* _Document text_:

- Associated Press - Sunday, May 18, 2014

ESCONDIDO, Calif. (AP) - The last of tens of thousands of evacuees returned home Saturday after firefighters scoured charred hillsides north of San Diego to guard against a resurgence of flames that ripped through the region this week.

For those battling a series of blazes for days, the relief was mixed with a sense of dread that drought-sapped vegetation, high temperatures and low humidity portend a long fire season ahead.

The California Department of Forestry and Fire Protection has responded to more than 1,500 fires this year, compared with about 800 during an average year.

“Normally, I don’t even put wildfire gear in my vehicle until the end of April. This year I never took it out,” Kirk Kushen, battalion chief of the Kern County Fire Department, said at a base camp in Escondido. “We never really completed the 2013 fire season. It’s been a continuation.”

At least 10 fires spanning 39 square miles have chewed a destructive path through San Diego County since Tuesday, destroying 11 houses, an 18-unit apartment complex and two businesses. A badly burned body was found in a transient camp, and one firefighter suffered heat exhaustion.

The first blaze was caused by a spark from construction equipment, according to state officials, but it could take months to get to the bottom of the most damaging fires. Alberto Serrato, 57, pleaded not guilty Friday to an arson charge in connection with one of the smaller fires, but authorities say they don’t believe he started it, just added brush to it.

In the Central California city of Modesto, a fire fueled by hot weather and high winds on Friday quickly spread to a row of town houses, destroying three of the structures and damaging six others. Authorities said the blaze started on the grassy berm of a freeway project frequented by homeless people.

* _Data shown_:

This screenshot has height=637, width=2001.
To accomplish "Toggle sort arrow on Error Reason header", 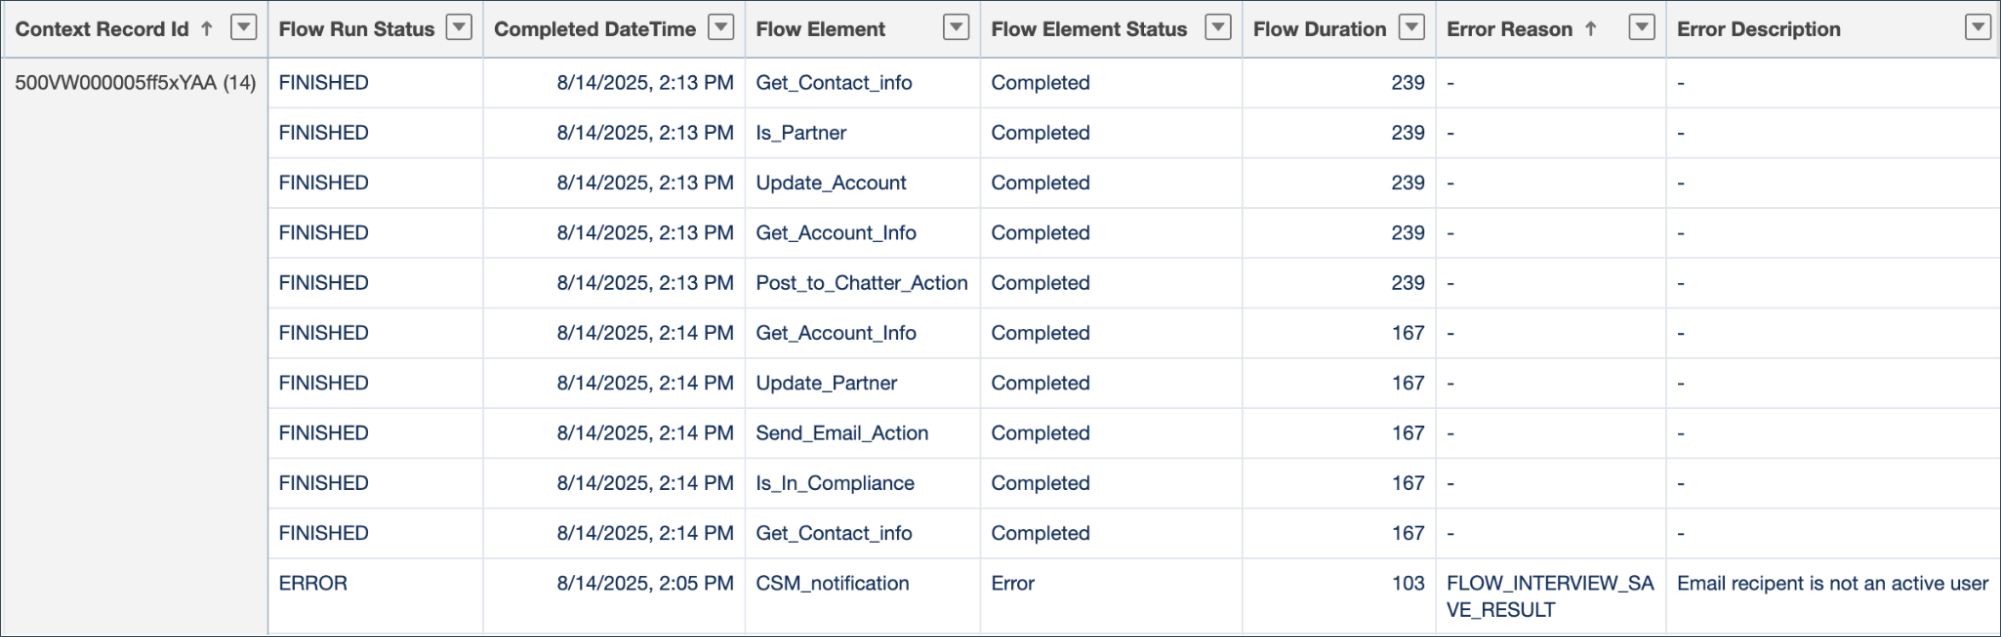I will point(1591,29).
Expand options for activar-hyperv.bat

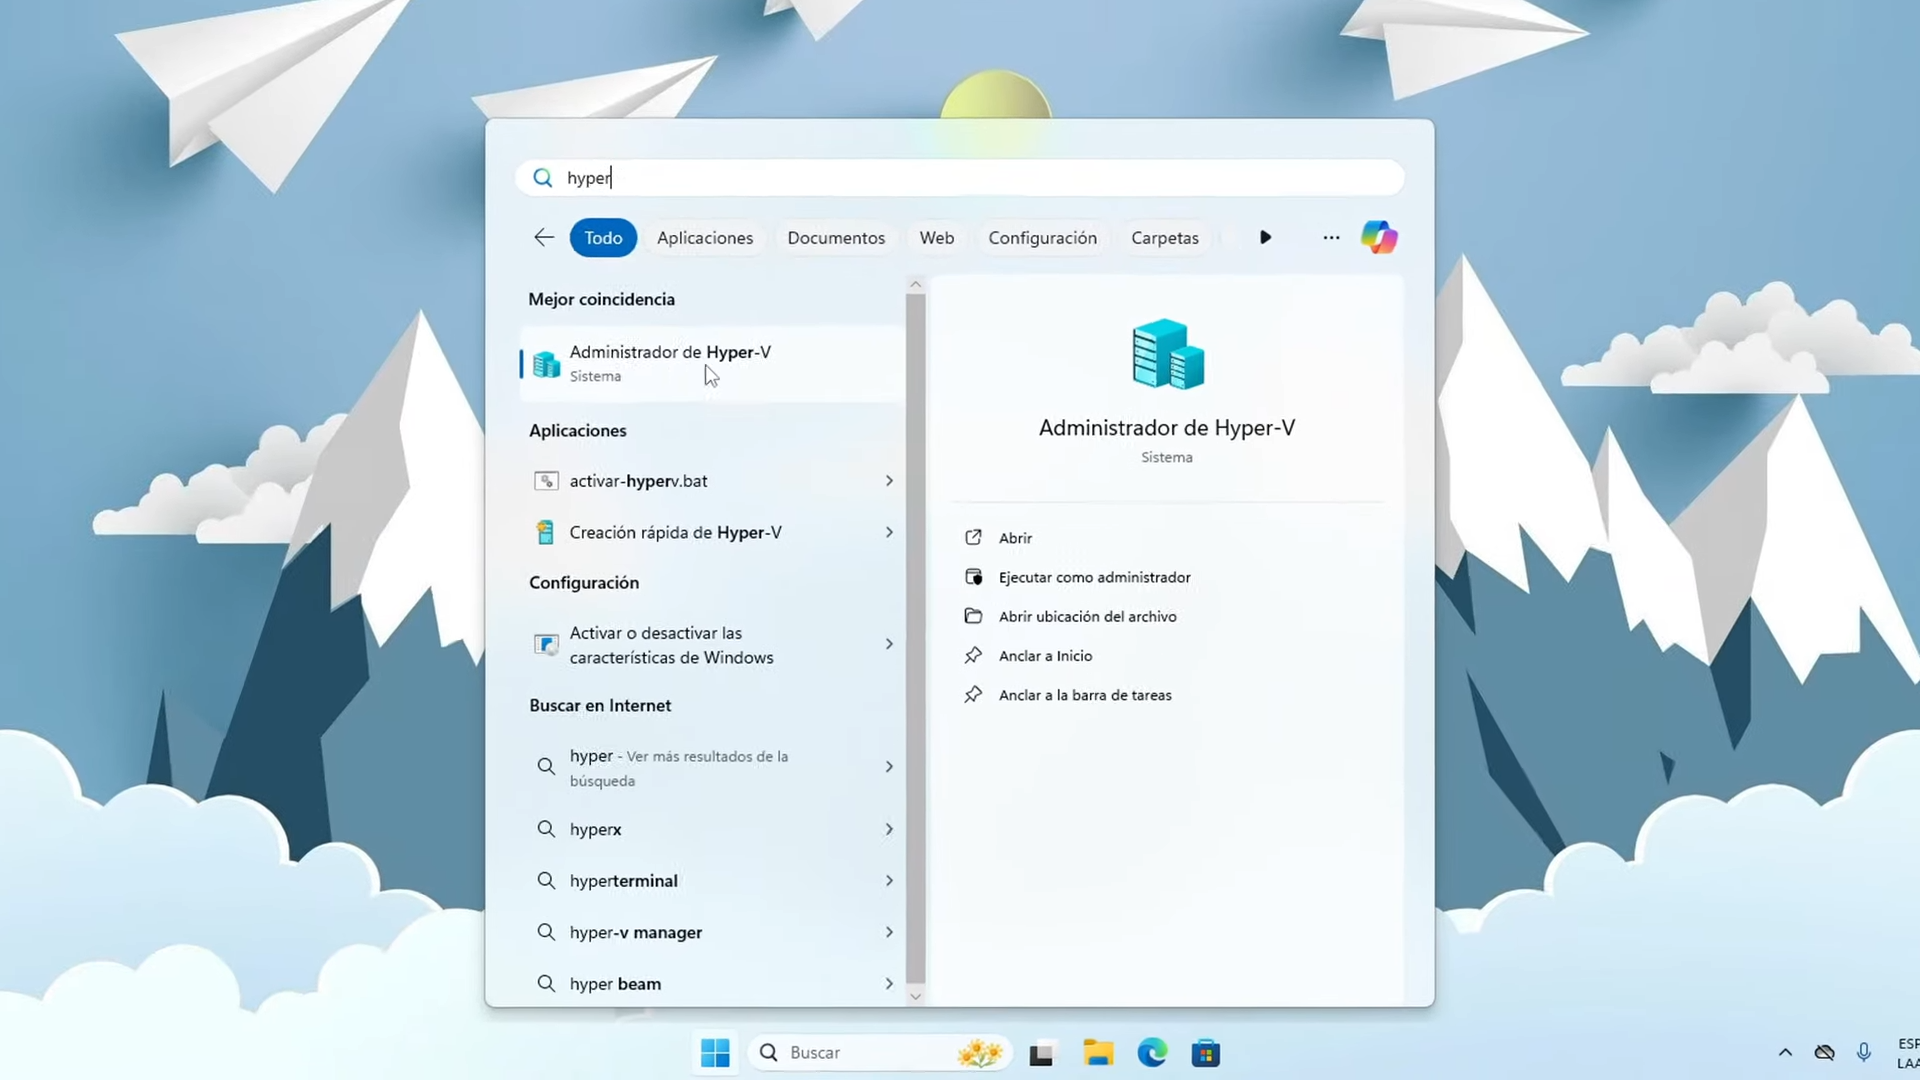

* _Work to be completed_: Carry the news report on the San Diego County wildfires forward from its last sentence.

* _Output of the exercise_:
Ocean breezes and lower temperatures Saturday aided firefighters, who focused on a 1,000-acre blaze on the Camp Pendleton Marine base and a 4-square-mile blaze that started in the suburb of San Marcos.

Firefighters doused remaining hotspots with hoses and water-filled backpacks, sawed large logs and raked soil with shovels and other hand tools to ensure the ground was moist enough to prevent fires from returning.

Kushen, who was working his 10th straight day and was nearly 27 hours into his shift as his team prepared to go rest at a hotel, saw between 15 and 20 destroyed houses or other structures while combing the hills in and around San Marcos for smoke and smoldering brush.

San Marcos, a suburb of 85,000 people where strip malls and new housing tracts mix with older homes, slowly returned to normal as more roadblocks were removed.

“It’s such a wonderful blessing to be back,” Jamie Williams said as he unloaded three bags of clothing from his car that he took when ordered to evacuate Wednesday night. “It was almost a teary-eyed kind of thing.”

Most evacuations were lifted, except for one neighborhood in San Marcos.

The tinder-box conditions have put firefighters on alert throughout California. The state firefighting agency went to peak staffing in the first week of April, instead of its usual start in mid-May.

Battalion Chief Kevin Taylor of the Paso Robles Fire Department in central California usually doesn’t leave home until late July to assist other agencies during the fire season. He was dispatched to the Los Angeles area in January and led a crew that began work near San Diego on Thursday.

“There hasn’t been a break,” said Taylor, as he ate lunch under a shaded tree amid orders to be ready to move on three minutes’ notice. “It’s almost a 12-month fire season.”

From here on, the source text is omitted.